Can you recast the part of the data that opens with the line containing "Find the location of a particular element. The" and closes with the line containing "This screenshot has width=828, height=641." as a Markdown table with the columns Row and Line, leaving out blank lines?
┌──
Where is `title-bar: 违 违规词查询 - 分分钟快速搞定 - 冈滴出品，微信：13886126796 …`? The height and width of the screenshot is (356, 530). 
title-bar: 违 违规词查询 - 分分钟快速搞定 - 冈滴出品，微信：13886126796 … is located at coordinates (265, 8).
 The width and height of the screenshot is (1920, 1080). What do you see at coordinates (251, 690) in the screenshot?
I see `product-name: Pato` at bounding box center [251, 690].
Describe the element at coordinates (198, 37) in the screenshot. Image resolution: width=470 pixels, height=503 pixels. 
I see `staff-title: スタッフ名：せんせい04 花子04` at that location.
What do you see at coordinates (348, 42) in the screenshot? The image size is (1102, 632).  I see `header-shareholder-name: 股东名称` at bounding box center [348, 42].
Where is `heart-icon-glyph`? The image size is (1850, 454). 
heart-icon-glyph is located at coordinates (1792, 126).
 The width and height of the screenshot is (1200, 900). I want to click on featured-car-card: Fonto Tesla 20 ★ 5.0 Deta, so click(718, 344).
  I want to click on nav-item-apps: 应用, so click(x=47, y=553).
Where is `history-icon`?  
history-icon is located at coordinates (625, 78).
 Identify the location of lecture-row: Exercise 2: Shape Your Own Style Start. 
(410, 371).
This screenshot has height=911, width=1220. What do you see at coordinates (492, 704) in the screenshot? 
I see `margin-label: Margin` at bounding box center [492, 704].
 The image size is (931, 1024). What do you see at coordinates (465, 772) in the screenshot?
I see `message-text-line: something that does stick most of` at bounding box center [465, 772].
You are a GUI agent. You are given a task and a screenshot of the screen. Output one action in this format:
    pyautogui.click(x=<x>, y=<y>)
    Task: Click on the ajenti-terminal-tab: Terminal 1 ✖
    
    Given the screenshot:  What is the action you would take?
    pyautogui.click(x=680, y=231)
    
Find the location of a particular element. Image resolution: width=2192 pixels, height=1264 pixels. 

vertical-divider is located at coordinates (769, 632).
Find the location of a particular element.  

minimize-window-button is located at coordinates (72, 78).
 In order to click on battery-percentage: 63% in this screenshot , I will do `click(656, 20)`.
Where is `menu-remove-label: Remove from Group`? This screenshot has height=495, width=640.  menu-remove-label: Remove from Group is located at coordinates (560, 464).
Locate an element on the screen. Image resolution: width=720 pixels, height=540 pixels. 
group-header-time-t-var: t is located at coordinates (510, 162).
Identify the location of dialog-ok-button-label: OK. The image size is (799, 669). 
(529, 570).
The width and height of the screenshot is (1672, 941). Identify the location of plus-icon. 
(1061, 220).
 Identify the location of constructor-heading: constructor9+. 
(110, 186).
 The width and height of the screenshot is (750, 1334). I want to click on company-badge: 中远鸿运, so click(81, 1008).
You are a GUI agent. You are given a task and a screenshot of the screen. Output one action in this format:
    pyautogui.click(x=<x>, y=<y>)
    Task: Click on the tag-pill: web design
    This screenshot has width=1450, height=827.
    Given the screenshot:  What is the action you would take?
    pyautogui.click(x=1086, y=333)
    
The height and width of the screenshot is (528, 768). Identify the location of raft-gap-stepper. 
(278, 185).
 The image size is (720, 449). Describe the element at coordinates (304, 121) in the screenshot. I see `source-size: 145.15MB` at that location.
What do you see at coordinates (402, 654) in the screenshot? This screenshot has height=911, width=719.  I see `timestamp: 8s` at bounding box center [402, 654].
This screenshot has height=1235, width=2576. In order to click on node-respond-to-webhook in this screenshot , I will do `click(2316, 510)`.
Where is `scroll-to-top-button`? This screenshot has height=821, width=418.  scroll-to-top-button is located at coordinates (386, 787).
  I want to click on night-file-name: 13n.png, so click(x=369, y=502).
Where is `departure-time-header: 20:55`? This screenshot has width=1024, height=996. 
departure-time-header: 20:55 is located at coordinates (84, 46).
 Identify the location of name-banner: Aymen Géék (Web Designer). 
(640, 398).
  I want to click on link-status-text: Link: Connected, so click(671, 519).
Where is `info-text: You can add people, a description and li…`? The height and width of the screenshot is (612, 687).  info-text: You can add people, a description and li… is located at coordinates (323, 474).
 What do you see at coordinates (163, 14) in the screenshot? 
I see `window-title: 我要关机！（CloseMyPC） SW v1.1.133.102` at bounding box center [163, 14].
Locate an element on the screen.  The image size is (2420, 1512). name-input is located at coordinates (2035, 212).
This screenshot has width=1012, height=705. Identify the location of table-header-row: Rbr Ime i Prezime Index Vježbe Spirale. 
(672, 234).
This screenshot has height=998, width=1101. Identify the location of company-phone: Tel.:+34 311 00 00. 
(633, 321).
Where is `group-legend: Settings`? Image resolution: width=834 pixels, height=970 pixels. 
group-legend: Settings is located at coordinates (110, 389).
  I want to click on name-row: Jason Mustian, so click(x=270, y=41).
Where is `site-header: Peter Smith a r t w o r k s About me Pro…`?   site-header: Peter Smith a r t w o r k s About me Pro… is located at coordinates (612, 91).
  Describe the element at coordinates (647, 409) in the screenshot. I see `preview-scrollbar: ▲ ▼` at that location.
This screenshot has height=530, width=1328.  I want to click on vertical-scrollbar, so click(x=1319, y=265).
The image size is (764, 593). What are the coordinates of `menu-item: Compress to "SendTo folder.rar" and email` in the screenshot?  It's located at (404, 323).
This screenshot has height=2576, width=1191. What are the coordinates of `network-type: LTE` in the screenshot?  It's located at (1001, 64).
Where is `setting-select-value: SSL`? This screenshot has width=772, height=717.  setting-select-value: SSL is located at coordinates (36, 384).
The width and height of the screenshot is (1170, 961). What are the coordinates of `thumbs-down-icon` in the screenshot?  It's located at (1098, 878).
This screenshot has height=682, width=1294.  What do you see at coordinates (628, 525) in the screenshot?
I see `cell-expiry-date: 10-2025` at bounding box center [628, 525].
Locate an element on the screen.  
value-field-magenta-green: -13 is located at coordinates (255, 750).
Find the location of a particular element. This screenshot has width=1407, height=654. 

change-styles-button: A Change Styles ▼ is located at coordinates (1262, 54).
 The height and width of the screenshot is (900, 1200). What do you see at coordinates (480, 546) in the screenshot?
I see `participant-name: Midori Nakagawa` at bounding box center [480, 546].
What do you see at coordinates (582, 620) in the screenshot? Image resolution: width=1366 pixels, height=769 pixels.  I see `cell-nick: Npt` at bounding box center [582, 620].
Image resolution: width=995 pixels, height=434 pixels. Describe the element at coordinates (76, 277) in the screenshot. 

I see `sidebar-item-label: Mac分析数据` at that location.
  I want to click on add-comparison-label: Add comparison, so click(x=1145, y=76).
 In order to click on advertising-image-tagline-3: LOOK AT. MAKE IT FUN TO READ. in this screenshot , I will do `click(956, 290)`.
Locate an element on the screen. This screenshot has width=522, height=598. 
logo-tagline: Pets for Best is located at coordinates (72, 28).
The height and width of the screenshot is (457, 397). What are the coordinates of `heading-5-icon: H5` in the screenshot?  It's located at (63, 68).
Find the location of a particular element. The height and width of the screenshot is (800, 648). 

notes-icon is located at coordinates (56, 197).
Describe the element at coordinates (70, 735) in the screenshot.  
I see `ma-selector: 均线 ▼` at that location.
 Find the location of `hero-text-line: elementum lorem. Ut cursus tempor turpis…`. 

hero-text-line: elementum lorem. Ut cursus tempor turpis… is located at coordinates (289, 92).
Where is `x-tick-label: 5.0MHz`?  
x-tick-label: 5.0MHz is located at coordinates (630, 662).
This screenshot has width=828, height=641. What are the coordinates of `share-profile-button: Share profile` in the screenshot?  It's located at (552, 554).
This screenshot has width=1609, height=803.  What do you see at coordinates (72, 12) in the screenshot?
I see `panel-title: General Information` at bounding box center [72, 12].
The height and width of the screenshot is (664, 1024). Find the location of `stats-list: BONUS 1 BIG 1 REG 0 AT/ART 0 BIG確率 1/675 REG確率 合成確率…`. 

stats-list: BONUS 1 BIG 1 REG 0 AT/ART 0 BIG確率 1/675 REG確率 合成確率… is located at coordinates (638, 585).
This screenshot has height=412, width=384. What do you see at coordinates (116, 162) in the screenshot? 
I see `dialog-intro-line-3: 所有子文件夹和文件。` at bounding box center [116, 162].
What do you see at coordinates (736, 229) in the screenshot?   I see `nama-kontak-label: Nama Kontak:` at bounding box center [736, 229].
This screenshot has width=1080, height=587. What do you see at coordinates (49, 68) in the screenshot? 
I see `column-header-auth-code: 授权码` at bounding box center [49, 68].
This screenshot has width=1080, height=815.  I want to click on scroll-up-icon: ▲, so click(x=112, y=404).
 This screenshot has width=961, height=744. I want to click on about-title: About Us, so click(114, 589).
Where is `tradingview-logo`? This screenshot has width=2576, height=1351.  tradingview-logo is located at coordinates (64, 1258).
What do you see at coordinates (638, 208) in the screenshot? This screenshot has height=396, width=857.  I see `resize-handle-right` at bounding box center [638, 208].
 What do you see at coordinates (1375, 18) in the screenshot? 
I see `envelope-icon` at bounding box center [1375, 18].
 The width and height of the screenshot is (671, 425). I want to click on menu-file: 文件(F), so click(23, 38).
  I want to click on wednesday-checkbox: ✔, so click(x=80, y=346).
└──
» RESPONSE
| Row | Line |
|---|---|
| 1 | Find the location of a particular element. The height and width of the screenshot is (800, 648).  |
| 2 | notes-icon is located at coordinates (56, 197). |
| 3 | Describe the element at coordinates (70, 735) in the screenshot.   |
| 4 | I see `ma-selector: 均线 ▼` at that location. |
| 5 |  Find the location of `hero-text-line: elementum lorem. Ut cursus tempor turpis…`.  |
| 6 | hero-text-line: elementum lorem. Ut cursus tempor turpis… is located at coordinates (289, 92). |
| 7 | Where is `x-tick-label: 5.0MHz`?   |
| 8 | x-tick-label: 5.0MHz is located at coordinates (630, 662). |
| 9 | This screenshot has width=828, height=641. What are the coordinates of `share-profile-button: Share profile` in the screenshot?  It's located at (552, 554). |